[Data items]
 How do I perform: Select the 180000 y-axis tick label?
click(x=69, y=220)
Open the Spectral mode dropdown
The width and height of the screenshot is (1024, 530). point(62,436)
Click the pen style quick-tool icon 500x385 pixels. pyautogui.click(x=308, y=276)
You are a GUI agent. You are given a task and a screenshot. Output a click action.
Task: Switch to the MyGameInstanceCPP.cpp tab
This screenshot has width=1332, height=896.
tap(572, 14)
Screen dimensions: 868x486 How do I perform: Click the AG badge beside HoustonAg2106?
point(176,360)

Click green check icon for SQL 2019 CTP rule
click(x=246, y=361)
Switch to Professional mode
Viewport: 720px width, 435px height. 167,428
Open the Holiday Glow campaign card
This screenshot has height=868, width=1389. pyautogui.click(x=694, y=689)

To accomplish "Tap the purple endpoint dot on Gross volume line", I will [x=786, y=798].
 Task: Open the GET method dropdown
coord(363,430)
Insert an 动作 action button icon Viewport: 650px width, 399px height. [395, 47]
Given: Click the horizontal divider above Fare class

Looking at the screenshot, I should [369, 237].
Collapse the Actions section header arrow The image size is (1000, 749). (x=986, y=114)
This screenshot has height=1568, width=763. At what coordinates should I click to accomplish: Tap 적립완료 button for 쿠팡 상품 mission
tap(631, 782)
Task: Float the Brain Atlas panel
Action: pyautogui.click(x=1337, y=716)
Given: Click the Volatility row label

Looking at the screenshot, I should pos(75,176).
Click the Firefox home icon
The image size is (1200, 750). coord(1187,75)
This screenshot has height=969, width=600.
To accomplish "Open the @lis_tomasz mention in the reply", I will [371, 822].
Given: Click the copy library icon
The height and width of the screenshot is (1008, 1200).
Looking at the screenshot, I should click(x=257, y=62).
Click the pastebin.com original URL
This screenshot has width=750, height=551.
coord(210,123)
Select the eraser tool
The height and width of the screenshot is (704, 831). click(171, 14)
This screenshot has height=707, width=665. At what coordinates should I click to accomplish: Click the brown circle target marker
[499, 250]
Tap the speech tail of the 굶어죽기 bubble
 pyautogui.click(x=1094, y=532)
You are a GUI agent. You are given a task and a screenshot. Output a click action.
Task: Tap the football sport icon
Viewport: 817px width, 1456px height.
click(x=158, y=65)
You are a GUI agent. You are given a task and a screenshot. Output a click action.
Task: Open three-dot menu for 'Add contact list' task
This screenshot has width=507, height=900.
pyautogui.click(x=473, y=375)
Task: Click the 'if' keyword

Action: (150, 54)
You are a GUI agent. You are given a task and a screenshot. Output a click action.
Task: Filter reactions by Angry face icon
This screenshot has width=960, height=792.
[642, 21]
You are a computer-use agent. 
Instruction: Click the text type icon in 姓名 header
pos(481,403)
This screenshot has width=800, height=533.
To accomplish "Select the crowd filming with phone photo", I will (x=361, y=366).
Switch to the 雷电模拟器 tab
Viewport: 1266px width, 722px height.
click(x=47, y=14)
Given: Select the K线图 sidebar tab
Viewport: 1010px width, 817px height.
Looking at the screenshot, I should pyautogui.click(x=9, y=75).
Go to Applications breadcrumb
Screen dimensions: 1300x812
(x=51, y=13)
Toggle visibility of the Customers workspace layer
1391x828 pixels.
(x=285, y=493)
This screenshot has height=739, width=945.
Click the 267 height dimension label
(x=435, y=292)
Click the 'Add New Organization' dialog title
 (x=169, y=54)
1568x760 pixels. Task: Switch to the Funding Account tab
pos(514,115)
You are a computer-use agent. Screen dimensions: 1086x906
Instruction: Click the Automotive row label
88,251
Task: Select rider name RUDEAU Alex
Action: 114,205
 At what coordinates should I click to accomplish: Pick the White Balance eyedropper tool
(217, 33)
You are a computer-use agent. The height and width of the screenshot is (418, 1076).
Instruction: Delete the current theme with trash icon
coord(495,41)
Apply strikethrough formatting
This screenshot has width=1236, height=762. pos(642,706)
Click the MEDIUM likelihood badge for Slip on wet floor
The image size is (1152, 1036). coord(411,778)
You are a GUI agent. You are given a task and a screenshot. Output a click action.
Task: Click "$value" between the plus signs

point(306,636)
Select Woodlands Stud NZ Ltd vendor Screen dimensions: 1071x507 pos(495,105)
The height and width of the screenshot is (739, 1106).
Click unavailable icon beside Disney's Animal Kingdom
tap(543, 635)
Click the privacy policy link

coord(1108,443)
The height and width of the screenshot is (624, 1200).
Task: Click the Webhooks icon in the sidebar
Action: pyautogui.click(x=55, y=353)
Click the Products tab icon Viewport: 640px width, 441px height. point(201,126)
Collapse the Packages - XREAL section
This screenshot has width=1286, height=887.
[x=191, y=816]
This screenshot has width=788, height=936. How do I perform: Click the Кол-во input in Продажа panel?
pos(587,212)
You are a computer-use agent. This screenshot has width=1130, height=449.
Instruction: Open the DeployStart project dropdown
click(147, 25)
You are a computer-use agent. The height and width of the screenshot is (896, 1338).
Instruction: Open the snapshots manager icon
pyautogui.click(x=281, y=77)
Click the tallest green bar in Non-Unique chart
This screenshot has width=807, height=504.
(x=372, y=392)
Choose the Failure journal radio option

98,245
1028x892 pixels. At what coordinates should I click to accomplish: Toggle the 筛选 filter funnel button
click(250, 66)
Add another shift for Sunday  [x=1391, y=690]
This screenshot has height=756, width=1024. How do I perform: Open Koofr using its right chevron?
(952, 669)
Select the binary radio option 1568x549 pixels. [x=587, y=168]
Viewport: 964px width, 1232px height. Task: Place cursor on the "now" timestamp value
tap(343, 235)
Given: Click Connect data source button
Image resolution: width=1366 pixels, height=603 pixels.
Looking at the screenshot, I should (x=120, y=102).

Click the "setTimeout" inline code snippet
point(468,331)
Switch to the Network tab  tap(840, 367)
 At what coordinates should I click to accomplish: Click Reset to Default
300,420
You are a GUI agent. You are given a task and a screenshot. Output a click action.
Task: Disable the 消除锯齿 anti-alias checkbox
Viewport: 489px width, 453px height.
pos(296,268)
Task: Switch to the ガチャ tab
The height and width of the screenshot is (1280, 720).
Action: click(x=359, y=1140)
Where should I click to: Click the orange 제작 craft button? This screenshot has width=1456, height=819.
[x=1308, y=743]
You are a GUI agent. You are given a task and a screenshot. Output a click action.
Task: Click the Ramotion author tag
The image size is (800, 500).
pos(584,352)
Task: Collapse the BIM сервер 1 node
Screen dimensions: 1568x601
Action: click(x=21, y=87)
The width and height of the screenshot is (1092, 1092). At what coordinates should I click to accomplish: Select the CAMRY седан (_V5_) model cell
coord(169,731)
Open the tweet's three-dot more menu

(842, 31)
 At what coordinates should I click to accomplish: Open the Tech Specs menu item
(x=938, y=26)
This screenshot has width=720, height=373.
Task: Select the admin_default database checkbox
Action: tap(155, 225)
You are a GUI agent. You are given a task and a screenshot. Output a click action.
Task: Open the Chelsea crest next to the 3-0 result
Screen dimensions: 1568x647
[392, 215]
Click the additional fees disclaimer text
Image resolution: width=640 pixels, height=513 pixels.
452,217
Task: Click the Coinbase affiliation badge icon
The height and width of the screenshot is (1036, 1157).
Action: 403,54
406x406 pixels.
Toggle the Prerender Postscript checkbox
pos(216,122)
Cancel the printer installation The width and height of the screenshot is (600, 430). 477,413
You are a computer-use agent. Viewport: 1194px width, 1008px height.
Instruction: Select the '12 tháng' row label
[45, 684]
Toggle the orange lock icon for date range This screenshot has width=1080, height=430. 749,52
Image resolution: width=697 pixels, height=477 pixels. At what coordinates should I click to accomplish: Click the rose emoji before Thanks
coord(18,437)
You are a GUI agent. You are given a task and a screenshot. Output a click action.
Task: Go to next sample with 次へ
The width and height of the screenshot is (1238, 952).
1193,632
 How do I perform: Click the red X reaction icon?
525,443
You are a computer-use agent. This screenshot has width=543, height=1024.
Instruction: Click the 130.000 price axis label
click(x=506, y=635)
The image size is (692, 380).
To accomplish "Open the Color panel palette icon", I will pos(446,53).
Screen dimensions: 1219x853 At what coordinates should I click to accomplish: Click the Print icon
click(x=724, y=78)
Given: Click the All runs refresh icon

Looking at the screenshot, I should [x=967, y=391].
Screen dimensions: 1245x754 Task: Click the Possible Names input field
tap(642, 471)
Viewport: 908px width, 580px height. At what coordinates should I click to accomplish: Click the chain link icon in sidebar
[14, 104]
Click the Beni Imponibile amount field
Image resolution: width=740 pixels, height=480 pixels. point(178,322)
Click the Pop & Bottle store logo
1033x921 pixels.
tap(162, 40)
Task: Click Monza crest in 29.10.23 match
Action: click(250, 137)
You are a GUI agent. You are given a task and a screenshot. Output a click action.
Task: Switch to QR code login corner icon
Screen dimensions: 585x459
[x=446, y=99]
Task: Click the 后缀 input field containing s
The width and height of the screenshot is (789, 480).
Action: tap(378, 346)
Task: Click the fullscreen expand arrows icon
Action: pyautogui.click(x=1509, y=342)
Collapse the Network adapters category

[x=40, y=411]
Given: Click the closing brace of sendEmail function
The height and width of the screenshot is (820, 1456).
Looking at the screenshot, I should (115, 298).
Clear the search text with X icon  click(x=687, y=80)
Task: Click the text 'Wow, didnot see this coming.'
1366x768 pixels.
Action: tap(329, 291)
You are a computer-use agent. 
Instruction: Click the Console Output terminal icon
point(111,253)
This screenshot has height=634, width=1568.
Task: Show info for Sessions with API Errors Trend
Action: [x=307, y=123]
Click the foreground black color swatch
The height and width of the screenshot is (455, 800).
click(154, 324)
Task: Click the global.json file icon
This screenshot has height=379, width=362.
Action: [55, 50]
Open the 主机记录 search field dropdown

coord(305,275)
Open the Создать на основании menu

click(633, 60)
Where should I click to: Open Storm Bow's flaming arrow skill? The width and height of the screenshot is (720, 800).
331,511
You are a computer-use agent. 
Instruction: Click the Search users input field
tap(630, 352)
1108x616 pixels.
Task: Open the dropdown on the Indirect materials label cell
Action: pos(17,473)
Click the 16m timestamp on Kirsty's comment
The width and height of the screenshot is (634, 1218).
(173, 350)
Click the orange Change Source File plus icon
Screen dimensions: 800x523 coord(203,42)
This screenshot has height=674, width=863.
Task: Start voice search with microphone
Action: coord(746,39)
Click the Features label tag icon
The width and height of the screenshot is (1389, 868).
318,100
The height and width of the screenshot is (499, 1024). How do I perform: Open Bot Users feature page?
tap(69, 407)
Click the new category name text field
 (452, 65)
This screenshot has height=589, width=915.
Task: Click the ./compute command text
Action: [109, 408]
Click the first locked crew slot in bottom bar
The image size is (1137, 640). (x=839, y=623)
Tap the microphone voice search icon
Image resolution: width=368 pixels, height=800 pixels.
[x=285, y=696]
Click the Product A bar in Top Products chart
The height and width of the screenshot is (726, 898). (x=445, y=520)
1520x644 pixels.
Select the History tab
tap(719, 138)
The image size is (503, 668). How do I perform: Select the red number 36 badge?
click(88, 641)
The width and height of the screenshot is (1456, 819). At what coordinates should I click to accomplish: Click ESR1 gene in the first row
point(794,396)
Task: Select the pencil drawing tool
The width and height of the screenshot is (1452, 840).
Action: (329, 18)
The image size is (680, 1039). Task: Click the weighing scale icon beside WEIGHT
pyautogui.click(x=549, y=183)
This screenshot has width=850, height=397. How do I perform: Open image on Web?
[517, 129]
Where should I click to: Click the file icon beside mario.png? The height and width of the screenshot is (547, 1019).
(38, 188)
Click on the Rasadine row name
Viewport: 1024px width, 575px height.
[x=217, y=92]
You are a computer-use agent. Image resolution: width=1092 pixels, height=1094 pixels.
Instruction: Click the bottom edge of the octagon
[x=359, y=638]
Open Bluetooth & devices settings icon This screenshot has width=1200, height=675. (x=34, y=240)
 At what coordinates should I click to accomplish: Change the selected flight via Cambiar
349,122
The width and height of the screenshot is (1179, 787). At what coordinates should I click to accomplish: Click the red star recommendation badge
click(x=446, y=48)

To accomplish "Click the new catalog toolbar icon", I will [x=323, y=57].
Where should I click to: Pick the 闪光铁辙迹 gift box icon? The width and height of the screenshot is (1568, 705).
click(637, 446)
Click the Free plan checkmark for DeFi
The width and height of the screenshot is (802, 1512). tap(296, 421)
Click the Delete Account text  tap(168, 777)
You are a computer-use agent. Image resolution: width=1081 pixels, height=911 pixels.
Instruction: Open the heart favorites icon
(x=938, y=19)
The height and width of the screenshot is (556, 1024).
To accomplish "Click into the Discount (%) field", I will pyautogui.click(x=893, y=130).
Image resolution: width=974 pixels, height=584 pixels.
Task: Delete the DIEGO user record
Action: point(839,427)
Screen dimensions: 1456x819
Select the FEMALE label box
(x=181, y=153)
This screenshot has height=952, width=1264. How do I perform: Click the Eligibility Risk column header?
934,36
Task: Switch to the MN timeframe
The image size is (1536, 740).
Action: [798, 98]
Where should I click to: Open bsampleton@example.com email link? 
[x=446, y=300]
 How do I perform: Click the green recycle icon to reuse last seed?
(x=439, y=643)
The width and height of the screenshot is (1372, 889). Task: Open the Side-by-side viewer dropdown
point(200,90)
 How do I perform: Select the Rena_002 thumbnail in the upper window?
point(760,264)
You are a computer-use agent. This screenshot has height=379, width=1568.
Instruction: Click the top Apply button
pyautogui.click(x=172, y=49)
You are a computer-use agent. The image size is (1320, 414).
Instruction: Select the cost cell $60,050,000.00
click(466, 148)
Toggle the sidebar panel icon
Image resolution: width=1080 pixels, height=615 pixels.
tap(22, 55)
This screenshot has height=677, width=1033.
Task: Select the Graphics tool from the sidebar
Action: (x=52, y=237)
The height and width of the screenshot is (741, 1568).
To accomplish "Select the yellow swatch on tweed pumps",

Problem to work on →
Your answer should consist of the lines from the line with "The image size is (680, 1039)." to the line with "Click the Delete" above, repeated exactly, both ends included.

Reply →
The image size is (680, 1039). Task: Click the weighing scale icon beside WEIGHT
pyautogui.click(x=549, y=183)
This screenshot has width=850, height=397. How do I perform: Open image on Web?
[517, 129]
Where should I click to: Click the file icon beside mario.png? The height and width of the screenshot is (547, 1019).
(38, 188)
Click on the Rasadine row name
Viewport: 1024px width, 575px height.
[x=217, y=92]
You are a computer-use agent. Image resolution: width=1092 pixels, height=1094 pixels.
Instruction: Click the bottom edge of the octagon
[x=359, y=638]
Open Bluetooth & devices settings icon This screenshot has width=1200, height=675. (x=34, y=240)
 At what coordinates should I click to accomplish: Change the selected flight via Cambiar
349,122
The width and height of the screenshot is (1179, 787). At what coordinates should I click to accomplish: Click the red star recommendation badge
click(x=446, y=48)

To accomplish "Click the new catalog toolbar icon", I will [x=323, y=57].
Where should I click to: Pick the 闪光铁辙迹 gift box icon? The width and height of the screenshot is (1568, 705).
click(637, 446)
Click the Free plan checkmark for DeFi
The width and height of the screenshot is (802, 1512). tap(296, 421)
Click the Delete Account text  tap(168, 777)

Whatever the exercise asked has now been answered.